__WORK INSTRUCTION__:
Leave out the pictures and reproduce all of the data exactly.

START PROVIDED RECORDS

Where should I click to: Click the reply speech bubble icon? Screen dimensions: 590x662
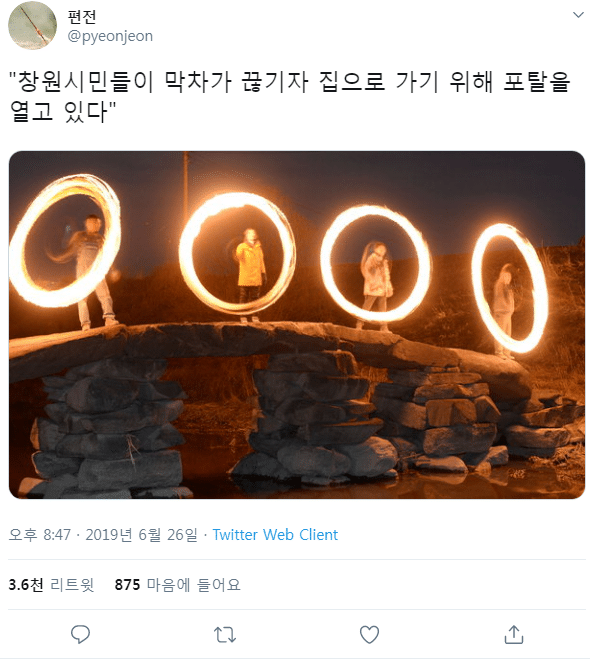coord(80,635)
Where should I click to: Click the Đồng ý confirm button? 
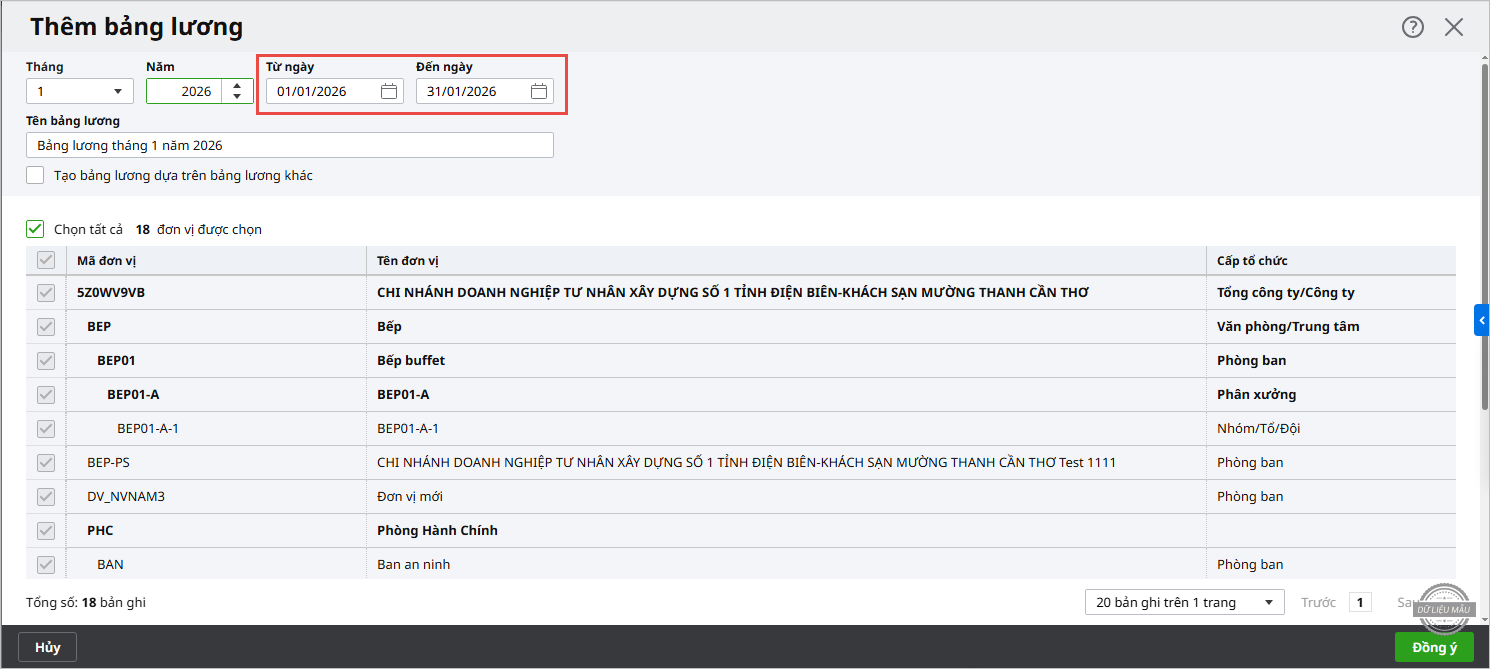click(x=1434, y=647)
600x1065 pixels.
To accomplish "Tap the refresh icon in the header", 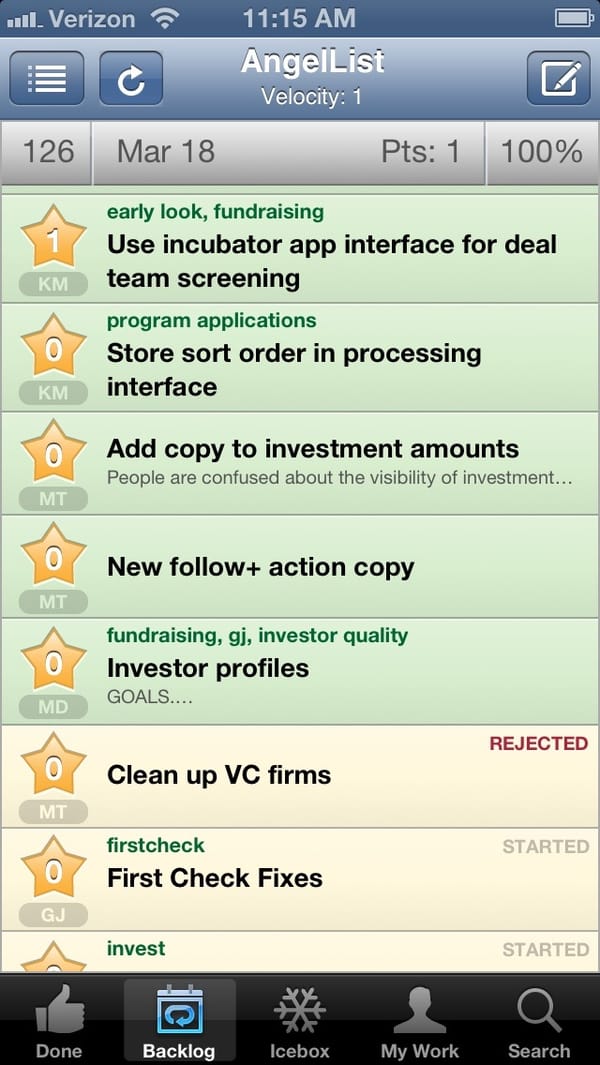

END PROVIDED RECORDS

__OUTPUT OF THE EXERCISE__:
Where should I click to: Click the reply speech bubble icon? Screen dimensions: 590x662
coord(80,635)
Where should I click to: Click the Đồng ý confirm button? 
click(x=1434, y=647)
600x1065 pixels.
To accomplish "Tap the refresh icon in the header", 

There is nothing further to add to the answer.